In the 1940s, Kathy Rains’ grandfather James V. Rains sometimes had to use a horse and buggy. Her father, James G. Rains, used a snow plane in the winter.

And for 30 years, Kathy Rains, now 49, drove trucks, starting with a 1979 Chevy and ending with a Dodge with an odometer topping 600,000 miles.

Rains was 19 years old when she started doing the mail run for Moose, Kelly, Moran and Yellowstone National Park. It was a job her grandfather and then her father held.

The family contracted the mail route from the United States Postal Service, picking up mail in Jackson in the morning and returning with collections from the outlying areas.

As a child, she often rode with her father, entertained by stops in Yellowstone National Park, feeding scraps of sandwiches to the bears that came up to the car. It was thrilling, an adventure.

At 19, Rains wasn’t old enough to have the contract transferred to her name, but her father was ready to retire. She took over driving and officially took over the contract once she was 21.

Rains wanted to keep the business in the family, but she didn’t see it as a career. She figured she would do it a few years. She lasted three decades.

She learned to love the hours alone with her dogs Lea, a cocker spaniel, and Olive, a springer spaniel, who rode with her each day. Books on tape helped the time pass while she was stuck in construction or behind hordes of tourists. She relished the independence of working for herself.

Six days a week she picked up the mail at 8 a.m. from the new post office in Jackson.

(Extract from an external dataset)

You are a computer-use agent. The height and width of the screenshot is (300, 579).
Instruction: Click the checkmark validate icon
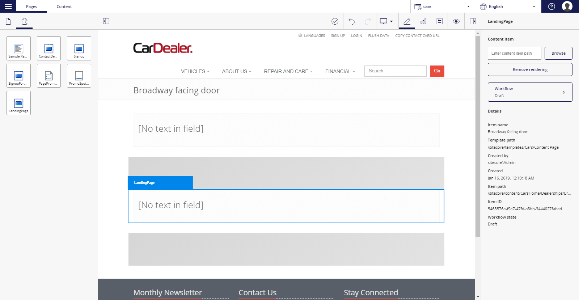coord(335,21)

She then drove to Kelly, Moose and Moran, through Grand Teton National Park and out the South Entrance of Yellowstone National Park. In the summer, the route takes a full eight hours.

In the winter, she drove only to Kelly, Moose and Moran but made the trip twice a day. There were times when the snowbanks were so high and the wind stirred thick falling snow so much that she couldn’t see the hood of her truck. She kept it at a crawl, often gently bumping snowbanks, which guided her back to the road.

She has racked up more  than 200,000 miles on every truck she has owned.

The one piece of advice her father gave her when she took over the route was to always keep the oil changed. He promised if she did that, her vehicles would run forever. Rains listened. Her Dodge has 622,000 miles on it and is still running fine.

Her retirement means the contract will leave the family, which bothers Rains, but she is keeping mail delivery in the family.

Even though she is retiring, Rains isn’t giving up driving. She has signed on as a relief driver for the post office to drive routes when others are sick or on vacation. It isn’t a full retirement, but she will have extra time, which she hopes to use for travel.

For years she has worked six days a week. She’d like to rent a houseboat on Lake Mead and see other parts of Wyoming.

She has seen enough of Grand Teton and Yellowstone that she finds driving through the park boring.